LISTED ENTRIES:
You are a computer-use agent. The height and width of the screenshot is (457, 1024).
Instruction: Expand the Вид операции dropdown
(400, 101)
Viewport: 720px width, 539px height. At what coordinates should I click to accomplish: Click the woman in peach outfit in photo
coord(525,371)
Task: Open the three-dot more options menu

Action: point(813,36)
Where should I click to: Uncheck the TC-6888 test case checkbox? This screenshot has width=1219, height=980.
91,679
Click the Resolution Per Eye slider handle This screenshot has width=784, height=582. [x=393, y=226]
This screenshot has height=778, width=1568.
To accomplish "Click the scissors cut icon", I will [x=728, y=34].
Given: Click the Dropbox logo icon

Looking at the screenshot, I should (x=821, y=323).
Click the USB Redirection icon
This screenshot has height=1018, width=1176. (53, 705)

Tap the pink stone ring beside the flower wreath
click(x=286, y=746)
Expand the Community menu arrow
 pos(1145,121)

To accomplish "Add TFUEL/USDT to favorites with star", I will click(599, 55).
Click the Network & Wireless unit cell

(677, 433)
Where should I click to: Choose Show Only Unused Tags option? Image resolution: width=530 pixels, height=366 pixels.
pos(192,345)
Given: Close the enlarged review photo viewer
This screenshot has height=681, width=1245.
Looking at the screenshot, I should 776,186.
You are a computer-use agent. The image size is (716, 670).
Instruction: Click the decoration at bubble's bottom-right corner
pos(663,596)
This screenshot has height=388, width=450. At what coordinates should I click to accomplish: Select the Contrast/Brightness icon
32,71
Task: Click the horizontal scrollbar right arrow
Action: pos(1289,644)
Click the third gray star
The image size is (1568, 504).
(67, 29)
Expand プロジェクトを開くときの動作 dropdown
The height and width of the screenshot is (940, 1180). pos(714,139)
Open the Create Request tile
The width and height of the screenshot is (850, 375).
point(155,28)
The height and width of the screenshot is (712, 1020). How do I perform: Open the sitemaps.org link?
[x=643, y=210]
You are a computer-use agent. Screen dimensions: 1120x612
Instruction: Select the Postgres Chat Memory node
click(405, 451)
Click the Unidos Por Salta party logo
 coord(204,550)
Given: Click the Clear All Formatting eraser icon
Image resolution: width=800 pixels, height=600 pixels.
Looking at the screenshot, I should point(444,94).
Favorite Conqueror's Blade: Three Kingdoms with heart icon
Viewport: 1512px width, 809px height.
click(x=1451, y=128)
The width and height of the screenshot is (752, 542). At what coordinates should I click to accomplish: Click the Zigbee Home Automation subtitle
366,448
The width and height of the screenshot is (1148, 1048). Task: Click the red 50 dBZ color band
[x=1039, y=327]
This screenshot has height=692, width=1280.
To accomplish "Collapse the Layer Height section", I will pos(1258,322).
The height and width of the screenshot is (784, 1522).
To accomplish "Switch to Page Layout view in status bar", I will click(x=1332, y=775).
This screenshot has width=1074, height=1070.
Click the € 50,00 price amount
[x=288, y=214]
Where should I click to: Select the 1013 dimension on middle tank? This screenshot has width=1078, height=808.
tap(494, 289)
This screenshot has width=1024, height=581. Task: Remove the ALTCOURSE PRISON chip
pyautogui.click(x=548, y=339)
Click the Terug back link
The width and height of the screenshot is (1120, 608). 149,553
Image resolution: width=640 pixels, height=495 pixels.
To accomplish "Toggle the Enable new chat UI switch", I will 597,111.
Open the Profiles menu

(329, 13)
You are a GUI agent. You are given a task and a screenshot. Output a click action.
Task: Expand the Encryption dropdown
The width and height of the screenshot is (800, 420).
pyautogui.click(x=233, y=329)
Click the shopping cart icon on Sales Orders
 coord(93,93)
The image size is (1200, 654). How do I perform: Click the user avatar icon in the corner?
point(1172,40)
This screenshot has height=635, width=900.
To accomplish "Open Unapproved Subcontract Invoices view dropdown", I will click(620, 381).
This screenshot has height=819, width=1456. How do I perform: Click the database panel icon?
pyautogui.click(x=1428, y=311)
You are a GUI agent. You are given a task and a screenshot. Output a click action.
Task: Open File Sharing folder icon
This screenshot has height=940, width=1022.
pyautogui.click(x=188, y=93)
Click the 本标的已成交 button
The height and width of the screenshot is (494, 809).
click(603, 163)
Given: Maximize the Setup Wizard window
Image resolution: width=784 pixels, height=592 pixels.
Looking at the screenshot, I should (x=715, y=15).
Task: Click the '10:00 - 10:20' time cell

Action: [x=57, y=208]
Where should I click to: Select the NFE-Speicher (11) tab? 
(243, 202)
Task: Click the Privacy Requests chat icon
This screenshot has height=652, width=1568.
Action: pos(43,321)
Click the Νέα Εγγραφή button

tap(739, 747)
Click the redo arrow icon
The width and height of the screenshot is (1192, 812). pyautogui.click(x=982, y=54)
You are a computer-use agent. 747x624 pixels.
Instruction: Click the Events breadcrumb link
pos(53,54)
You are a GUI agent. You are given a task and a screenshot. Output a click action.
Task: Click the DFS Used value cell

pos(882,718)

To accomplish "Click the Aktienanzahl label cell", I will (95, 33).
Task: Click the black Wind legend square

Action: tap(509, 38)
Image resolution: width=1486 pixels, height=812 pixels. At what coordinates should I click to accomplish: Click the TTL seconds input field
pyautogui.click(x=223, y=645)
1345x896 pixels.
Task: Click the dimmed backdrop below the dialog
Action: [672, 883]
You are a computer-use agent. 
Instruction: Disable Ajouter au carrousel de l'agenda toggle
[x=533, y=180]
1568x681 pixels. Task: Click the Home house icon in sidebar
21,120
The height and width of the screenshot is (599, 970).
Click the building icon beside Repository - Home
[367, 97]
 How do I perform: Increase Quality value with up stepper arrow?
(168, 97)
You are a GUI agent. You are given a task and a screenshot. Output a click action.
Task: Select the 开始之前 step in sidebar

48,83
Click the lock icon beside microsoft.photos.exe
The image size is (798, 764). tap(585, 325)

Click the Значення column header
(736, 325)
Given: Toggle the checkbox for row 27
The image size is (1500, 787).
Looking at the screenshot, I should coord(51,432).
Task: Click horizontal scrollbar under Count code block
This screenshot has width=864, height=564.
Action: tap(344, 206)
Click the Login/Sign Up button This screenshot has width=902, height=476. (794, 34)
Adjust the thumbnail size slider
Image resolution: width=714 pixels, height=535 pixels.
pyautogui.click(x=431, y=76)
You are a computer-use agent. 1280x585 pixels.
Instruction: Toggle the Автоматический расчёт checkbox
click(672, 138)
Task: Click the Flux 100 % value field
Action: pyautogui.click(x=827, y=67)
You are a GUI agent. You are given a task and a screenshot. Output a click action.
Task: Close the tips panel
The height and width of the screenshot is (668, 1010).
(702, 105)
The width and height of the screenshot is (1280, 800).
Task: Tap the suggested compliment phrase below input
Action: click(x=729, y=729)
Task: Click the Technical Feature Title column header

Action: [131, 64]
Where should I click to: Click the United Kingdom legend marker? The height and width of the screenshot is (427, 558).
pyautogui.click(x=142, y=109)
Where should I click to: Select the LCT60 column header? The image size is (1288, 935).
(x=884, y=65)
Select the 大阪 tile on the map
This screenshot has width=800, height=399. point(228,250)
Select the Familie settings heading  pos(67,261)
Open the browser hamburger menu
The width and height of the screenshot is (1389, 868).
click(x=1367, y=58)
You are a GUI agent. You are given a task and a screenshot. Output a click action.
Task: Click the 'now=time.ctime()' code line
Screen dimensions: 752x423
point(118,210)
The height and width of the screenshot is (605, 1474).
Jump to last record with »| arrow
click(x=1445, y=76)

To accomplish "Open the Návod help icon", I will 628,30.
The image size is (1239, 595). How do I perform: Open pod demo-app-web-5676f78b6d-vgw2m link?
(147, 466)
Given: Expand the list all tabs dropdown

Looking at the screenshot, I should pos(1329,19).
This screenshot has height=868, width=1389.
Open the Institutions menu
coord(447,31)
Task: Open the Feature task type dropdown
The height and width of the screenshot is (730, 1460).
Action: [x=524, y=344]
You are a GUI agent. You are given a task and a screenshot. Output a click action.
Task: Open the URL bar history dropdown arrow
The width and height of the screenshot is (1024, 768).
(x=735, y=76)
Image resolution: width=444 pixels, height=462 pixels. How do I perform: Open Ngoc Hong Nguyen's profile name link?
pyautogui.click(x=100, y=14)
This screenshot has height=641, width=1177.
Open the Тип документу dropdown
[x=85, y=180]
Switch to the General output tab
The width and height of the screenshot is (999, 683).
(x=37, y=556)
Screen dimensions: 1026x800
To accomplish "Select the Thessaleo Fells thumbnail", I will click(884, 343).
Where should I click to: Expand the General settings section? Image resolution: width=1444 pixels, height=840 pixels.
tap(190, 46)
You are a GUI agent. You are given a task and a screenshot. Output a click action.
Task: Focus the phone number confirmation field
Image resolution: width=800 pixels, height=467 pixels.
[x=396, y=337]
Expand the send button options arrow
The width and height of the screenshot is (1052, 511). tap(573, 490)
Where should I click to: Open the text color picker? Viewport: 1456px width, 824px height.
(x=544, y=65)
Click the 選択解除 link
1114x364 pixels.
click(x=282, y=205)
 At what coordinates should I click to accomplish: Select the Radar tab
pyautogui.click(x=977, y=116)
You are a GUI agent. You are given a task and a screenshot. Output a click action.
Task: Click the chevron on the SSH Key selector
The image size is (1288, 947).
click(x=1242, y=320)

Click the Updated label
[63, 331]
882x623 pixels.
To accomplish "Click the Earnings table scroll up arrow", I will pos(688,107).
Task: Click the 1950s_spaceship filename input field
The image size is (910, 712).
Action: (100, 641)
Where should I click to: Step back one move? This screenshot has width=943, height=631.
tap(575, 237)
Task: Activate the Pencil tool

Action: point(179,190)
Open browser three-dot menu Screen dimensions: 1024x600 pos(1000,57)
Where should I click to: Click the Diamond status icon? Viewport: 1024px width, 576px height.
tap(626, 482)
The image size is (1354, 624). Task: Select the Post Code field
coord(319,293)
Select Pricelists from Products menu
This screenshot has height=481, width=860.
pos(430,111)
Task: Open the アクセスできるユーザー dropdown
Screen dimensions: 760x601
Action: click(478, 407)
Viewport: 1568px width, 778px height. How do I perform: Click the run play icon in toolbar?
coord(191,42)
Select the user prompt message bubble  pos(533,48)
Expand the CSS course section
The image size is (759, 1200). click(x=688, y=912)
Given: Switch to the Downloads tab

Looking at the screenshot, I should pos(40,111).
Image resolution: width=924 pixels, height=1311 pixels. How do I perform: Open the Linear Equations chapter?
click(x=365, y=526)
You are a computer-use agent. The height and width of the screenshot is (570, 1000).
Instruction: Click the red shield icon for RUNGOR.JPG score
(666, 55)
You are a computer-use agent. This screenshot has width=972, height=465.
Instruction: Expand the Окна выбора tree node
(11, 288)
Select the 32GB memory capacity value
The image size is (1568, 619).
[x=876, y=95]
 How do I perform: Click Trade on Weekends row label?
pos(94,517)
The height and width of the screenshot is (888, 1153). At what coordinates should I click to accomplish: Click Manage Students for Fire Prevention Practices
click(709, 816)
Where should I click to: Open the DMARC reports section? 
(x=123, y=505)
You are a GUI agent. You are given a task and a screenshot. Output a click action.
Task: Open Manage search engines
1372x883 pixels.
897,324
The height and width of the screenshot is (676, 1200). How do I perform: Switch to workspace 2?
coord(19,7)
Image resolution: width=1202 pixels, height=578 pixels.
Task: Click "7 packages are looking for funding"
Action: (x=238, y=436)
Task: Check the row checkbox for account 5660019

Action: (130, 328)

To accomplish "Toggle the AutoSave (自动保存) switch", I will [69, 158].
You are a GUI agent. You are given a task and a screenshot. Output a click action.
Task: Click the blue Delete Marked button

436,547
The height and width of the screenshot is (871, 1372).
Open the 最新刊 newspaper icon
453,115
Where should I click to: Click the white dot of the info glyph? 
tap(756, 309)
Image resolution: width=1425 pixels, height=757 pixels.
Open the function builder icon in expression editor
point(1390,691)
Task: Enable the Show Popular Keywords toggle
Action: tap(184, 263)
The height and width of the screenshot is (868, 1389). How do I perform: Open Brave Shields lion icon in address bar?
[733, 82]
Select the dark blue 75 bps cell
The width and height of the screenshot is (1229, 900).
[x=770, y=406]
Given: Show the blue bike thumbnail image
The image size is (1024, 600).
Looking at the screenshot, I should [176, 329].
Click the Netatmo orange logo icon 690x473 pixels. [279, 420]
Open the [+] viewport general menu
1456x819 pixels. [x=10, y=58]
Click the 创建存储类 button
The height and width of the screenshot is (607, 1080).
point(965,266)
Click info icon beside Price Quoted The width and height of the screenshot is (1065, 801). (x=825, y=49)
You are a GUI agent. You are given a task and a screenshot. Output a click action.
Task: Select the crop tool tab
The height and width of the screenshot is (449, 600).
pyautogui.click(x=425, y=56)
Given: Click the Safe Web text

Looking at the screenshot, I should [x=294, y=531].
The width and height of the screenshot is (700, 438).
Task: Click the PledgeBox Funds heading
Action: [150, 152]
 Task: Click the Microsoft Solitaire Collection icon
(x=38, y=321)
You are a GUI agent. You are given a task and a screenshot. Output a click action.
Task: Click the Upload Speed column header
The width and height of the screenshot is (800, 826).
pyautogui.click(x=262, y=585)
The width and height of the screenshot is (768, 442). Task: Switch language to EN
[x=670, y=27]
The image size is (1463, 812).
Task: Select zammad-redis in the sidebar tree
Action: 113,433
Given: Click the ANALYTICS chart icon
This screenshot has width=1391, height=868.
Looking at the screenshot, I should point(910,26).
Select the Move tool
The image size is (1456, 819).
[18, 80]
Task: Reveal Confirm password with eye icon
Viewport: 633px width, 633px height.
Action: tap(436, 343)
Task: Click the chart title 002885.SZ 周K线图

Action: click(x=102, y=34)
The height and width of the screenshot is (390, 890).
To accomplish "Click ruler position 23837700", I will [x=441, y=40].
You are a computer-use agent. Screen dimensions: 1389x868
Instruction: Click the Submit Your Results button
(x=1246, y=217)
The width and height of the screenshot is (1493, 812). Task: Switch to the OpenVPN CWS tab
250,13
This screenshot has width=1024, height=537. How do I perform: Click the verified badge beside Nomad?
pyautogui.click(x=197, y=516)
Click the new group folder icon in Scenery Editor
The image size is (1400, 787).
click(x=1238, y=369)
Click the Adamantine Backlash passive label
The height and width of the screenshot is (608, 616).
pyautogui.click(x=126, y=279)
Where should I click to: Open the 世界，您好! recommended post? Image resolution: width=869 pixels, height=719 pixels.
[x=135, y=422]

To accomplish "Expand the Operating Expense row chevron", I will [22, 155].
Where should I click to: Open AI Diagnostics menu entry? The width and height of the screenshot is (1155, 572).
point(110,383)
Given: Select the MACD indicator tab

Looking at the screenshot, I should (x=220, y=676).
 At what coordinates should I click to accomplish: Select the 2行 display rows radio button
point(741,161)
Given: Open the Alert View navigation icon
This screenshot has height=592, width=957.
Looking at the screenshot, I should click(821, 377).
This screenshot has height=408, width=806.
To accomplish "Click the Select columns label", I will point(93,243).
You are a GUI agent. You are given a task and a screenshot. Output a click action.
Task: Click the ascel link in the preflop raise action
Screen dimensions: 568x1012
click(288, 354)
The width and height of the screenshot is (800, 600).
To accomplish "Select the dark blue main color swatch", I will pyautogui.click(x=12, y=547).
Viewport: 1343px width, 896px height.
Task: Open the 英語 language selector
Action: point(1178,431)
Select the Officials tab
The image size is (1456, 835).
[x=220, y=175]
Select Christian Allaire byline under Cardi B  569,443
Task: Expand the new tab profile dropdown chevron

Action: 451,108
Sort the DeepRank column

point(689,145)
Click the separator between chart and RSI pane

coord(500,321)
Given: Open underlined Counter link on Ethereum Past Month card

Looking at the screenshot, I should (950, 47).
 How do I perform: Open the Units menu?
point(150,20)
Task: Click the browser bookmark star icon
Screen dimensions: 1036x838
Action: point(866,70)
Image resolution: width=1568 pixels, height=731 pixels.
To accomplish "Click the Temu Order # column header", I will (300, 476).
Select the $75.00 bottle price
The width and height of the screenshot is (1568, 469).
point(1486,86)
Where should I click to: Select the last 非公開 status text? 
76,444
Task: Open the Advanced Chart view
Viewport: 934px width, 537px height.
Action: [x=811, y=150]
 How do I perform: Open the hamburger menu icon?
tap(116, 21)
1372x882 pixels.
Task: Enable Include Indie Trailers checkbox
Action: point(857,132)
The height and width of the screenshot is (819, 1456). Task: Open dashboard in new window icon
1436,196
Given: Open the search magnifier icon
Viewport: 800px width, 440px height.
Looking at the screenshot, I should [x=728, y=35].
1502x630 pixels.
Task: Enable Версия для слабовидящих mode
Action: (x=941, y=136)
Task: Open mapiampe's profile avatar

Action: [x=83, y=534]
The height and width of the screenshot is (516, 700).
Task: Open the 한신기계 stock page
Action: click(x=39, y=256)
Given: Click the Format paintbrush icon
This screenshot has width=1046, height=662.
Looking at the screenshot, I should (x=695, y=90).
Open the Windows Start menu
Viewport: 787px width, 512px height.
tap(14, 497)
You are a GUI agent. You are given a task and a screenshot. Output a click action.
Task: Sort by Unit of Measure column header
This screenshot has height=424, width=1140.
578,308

AIM:
Identify each line in the entries above that contains the string "panel", and copy those lines in full.

FULL OUTPUT:
This screenshot has height=819, width=1456. How do I perform: Click the database panel icon?
Task: Close the tips panel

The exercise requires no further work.